The older brother was secure and haughty about his perception that he had always done right by the father. It was the other son who had caused the father grief but not he. Yet, he failed to see that his response to the grace and love that the father was showing to his brother was just as dishonoring, just as presumptive, and just as selfish as anything his brother had done. By cultural standards, the father should have publicly ignored the elder son’s refusal to join the party and then beat him later privately for his insolence, but once again, he fails to act according to cultural expectations. For the second time, the father gave costly and unexpected love. This time he showed it to the law-keeping son rather than the law-breaking son. But the father, once again, publicly shamed himself by acting outside of expectations for the benefit of his son. He went out from the party to find another lost son, the elder son that thought he was anything but lost.

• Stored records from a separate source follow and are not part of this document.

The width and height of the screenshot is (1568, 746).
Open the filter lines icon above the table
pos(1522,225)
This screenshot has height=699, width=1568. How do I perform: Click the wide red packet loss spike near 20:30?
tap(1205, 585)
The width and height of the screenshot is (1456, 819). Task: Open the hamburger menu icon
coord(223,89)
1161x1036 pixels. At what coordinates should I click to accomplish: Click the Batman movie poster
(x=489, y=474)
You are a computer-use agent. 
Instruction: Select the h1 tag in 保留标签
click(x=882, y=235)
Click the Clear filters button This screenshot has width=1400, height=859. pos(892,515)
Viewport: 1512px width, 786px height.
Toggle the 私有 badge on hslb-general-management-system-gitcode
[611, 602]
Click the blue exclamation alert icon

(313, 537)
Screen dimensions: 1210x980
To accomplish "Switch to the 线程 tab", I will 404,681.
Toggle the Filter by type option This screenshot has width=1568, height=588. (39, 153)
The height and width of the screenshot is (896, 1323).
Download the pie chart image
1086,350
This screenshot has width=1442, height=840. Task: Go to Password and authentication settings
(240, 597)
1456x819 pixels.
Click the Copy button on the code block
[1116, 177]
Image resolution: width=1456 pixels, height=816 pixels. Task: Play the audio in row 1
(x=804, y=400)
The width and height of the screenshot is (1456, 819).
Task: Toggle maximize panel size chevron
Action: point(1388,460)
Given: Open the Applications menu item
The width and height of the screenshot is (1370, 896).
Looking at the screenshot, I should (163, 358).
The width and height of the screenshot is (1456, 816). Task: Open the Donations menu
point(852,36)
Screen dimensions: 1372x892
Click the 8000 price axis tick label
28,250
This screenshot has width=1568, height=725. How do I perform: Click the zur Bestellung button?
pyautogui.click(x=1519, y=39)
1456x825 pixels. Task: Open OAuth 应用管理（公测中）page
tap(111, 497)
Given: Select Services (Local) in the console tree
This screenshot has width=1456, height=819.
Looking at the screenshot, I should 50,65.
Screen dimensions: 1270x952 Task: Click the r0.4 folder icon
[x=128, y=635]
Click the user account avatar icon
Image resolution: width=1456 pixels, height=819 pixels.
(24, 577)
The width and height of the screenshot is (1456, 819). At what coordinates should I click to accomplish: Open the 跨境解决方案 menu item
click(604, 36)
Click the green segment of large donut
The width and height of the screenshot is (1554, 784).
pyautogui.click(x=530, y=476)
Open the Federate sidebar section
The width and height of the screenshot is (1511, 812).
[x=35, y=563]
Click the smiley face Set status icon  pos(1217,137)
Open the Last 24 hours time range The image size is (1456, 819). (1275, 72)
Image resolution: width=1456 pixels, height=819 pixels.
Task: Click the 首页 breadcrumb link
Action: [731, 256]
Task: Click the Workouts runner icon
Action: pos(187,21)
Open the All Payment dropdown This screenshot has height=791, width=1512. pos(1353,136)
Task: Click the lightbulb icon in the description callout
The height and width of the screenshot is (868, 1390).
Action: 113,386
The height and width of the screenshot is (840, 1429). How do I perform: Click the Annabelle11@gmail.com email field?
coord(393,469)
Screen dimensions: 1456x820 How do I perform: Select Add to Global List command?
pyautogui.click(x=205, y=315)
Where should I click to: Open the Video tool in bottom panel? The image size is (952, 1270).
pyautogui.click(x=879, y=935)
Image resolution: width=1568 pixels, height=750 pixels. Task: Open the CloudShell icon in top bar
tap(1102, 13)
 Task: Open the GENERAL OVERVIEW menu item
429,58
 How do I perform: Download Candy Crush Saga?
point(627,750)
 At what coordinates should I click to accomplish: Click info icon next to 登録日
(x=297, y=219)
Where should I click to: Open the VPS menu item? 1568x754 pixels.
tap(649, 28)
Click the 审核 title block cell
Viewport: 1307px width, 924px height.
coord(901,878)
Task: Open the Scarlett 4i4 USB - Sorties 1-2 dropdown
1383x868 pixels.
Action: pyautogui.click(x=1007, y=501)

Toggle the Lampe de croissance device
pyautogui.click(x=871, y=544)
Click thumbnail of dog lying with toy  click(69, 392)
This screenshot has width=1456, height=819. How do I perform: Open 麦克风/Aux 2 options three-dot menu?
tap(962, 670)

The response to the father’s grace is important. The younger son acted horribly and tried to return to the father only for his own benefit, but the matchless grace and love of the father overwhelmed that desire. All he had to do was to accept being found and he did that. The elder son, however, did not. He attacked both the younger son and his father and continued to cling to the way things should be done according to his perception of the law, the law that he was himself breaking. The father should have, according to the cultural expectations, exploded and publicly lashed the son for his insolence and insults, but again he offers love. If the older son will only accept that love, he will be treated just as the younger son had. The choice was entirely his.

All the father wanted was for the older son to accept that he was as lost as his younger brother and to accept the father’s love and grace for both of them. What would be the response of the older brother? The full answer to that lies in the fact that the ending of this story is missing? We will attempt to solve that mystery in part three, the final section, tomorrow.

Devotional Thought
Do you ever feel the elder brother in this story where you get very upset at others for the way they are treating God or other people, and completely forget to notice that you can act just as reprehensibly towards God at time? What about this story helps you to keep centered on the fact that you need God’s grace as much as anyone else?